◆ Exercise ◆
Can you output the data from the line containing "Task: Click the Keyless" through the line containing "Action: pos(560,322)", both ends included, as a Markdown table with the columns Row and Line? Number each row and skip blank lines.

◆ Entries drawn from a collection ◆
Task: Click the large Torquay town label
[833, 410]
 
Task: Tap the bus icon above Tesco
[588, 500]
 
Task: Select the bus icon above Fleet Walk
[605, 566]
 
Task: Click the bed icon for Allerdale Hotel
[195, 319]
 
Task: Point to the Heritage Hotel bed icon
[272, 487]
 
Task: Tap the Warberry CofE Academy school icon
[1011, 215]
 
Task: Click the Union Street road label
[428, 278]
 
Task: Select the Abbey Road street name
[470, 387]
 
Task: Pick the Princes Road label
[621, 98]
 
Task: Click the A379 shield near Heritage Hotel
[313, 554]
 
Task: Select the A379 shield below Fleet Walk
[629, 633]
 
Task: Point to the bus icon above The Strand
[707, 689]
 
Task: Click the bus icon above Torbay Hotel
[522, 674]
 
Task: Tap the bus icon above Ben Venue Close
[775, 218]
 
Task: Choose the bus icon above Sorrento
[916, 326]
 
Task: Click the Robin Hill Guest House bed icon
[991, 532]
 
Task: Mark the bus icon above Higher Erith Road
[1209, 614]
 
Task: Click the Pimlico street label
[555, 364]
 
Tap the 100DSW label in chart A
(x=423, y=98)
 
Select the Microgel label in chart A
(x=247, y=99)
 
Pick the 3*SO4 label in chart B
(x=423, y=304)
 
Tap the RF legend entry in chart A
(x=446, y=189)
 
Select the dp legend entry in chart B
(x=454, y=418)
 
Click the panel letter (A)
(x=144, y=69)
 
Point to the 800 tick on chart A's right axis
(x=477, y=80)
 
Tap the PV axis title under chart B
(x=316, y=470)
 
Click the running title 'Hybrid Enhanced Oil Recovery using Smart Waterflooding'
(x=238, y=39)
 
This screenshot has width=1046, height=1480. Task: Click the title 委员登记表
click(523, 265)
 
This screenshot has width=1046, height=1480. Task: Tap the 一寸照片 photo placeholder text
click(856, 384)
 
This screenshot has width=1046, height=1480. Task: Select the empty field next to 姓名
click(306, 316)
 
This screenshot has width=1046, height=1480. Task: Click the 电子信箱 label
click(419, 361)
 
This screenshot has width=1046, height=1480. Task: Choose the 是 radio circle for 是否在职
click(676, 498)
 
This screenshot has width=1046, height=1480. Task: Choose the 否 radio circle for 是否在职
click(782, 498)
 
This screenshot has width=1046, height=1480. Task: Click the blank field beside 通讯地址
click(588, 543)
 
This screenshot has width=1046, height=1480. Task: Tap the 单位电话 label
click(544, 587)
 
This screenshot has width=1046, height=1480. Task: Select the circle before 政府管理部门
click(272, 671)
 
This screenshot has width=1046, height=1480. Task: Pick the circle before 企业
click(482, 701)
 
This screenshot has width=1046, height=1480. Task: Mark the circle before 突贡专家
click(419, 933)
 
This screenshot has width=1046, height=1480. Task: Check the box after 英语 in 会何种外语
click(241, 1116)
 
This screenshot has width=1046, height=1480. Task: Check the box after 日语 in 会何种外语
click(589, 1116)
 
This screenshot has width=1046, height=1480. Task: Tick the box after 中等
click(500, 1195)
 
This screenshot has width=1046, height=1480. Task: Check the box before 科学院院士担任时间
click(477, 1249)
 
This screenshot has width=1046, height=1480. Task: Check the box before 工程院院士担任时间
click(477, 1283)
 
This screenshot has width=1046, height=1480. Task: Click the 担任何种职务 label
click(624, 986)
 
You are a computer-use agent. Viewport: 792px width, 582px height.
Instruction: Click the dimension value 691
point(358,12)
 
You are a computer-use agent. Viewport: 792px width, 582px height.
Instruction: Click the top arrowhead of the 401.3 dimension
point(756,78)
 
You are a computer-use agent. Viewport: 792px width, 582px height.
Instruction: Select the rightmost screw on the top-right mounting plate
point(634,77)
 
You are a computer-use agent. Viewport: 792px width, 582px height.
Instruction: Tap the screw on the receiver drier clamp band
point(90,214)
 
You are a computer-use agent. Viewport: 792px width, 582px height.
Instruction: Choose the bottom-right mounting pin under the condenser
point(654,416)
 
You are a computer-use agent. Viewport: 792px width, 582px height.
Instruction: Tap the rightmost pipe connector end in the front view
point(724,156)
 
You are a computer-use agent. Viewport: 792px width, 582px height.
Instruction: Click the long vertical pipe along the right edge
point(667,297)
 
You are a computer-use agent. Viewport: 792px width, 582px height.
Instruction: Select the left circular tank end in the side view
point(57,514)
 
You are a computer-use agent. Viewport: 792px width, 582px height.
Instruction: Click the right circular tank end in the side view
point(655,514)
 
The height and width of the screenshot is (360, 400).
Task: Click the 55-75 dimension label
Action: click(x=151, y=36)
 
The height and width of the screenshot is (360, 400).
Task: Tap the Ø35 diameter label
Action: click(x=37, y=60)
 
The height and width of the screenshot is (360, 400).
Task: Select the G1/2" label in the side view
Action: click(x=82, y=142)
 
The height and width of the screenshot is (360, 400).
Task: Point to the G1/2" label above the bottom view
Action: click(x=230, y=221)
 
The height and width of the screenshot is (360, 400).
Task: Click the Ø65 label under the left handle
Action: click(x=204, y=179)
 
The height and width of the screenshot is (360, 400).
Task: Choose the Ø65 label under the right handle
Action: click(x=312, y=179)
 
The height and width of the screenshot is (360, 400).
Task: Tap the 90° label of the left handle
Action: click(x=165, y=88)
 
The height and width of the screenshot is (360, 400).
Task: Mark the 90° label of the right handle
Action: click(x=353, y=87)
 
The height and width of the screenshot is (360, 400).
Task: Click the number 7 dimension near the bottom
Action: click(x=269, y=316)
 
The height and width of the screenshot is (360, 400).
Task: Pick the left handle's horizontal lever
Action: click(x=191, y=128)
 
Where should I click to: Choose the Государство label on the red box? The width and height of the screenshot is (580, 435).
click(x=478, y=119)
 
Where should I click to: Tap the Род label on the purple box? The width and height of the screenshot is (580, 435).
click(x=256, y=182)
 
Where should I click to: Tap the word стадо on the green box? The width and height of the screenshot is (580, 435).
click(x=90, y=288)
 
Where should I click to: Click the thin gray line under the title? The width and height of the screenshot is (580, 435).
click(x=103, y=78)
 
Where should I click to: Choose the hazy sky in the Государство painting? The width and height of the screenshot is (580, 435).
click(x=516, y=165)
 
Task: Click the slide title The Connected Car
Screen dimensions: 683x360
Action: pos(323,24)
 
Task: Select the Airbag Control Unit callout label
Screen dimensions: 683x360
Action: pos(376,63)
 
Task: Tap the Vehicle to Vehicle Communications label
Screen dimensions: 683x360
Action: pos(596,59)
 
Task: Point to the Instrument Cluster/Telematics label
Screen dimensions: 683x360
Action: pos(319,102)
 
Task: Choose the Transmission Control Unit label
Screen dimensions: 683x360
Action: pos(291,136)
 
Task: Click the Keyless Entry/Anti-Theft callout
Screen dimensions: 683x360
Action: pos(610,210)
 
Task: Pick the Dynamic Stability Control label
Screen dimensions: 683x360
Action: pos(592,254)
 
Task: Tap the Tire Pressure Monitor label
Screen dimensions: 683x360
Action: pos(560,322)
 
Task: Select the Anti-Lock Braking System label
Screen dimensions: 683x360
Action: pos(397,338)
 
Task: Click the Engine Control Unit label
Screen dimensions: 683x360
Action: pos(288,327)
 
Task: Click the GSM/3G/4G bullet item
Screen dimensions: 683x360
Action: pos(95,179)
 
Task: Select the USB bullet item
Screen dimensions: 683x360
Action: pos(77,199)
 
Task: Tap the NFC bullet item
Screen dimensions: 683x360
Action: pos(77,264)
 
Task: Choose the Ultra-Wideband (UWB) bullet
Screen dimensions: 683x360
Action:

◆ Answer for the task ◆
| Row | Line |
|---|---|
| 1 | Task: Click the Keyless Entry/Anti-Theft callout |
| 2 | Screen dimensions: 683x360 |
| 3 | Action: pos(610,210) |
| 4 | Task: Pick the Dynamic Stability Control label |
| 5 | Screen dimensions: 683x360 |
| 6 | Action: pos(592,254) |
| 7 | Task: Tap the Tire Pressure Monitor label |
| 8 | Screen dimensions: 683x360 |
| 9 | Action: pos(560,322) |